Remember When Line 5 Shut Down a Year Ago, and None of Enbridge’s Doomsaying Came True?


Dire Straits: A damaged portion of Line 5 in the Straits of Mackinac shown in this June 2020 photo provided to the State of Michigan by Enbridge.

By Nora Baty

Nora Baty is a Milliken Law and Policy Intern at FLOW and a 3rd-year law student at the University of Michigan.

Do you remember the last time Line 5 shut down? This week marks the one-year anniversary of Line 5’s closure following significant damage to an anchor support likely caused by an Enbridge-contracted vessel.

Research conducted by former Dow Chemical engineer Gary Street found that in August 2020, after more than 50 days with at least one leg of Line 5 closed due to damage from a cable strike, gasoline prices and supply were unaffected in Michigan and Canada. While gasoline consumption during the pandemic was down from previous years in August 2020, the finding is consistent with a 2018 independent analysis. That study found that shutting down Line 5 was unlikely to significantly impact consumer prices at the pump, with a forecasted increase of less than one cent per gallon, and that Michigan’s energy needs could be met without Line 5. (See also, “Fact Check: When Line 5 Shuts Down, Detroit Jets Will Still Fly and Union Refinery Jobs Will Still Exist”).

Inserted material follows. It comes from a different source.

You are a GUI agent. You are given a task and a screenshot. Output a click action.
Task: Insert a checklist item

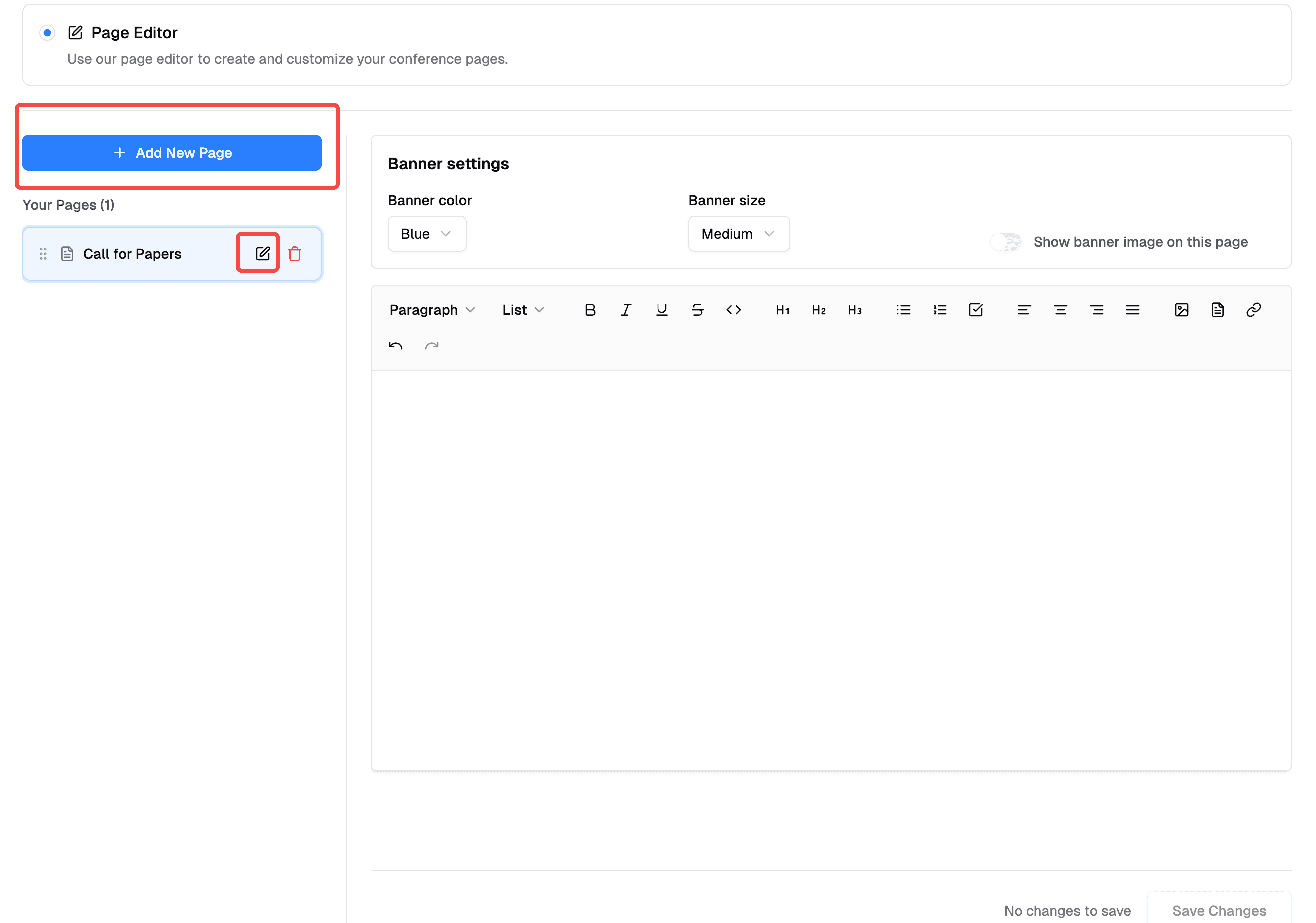pyautogui.click(x=976, y=309)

Enbridge continues to operate Line 5 in direct violation of Governor Gretchen Whitmer’s lawful shutdown order, with the Canadian pipeline company claiming that “shutting down Line 5 even temporarily, would have immediate and severe consequences on the economies of Michigan, Ohio, Ontario, and elsewhere.” 

Available capacity and flexibility to meet energy demand in the Great Lakes region already exists in the North American energy pipeline system operated by Enbridge and its competitors without threatening our public waters and the economy, according to FLOW’s experts. As the energy landscape shifts with the slowdown of oil and gas production, the adoption of electric vehicles, and accelerating commitments to cut greenhouse gas emissions, Enbridge continues to operate the 68-year-old Line 5 pipelines in defiance of the law. Operating in the open waters of the Straits of Mackinac since 1953, Line 5 endangers 20% of the planet’s and 84% of North America’s surface fresh water, risks devastation of coastal communities, and threatens to cause billions of dollars of damages to the environment and local and regional economies, while Enbridge continues refusing to provide financial assurances for the consequences of a spill. 

Enbridge Line 6B’s 2010 spill into the Kalamazoo River near Marshall, Michigan

Line 5 is a ticking time bomb in the Straits that threatens more jobs than it sustains. Line 5 has failed at least 33 times since 1968, spilling more than 1.1 million gallons of oil in Michigan and Wisconsin. Some 3 miles of the pipeline are elevated off the public bottomlands with supports meant to shore up the decaying infrastructure in fierce currents that scour the lakebed. The change in structural design has exposed the pipeline to strikes by anchors and cables, and poses an extreme navigational hazard in a busy shipping channel. (See also, “Key Facts: Line 5 and the Proposed Oil Tunnel“). 

Pervasive organizational failures at Enbridge” caused one of the nation’s largest inland oil spills in July 2010 when its Line 6B pipeline burst near Marshall, Michigan, and for 17 hours dumped 1.2 million gallons of heavy tar sands oil into the Kalamazoo River watershed. It took four years and over $1.2 billion to clean it up to the extent possible. 

Enbridge Line 6B was 41 years old when it failed; Enbridge Line 5 is 68 years old and counting.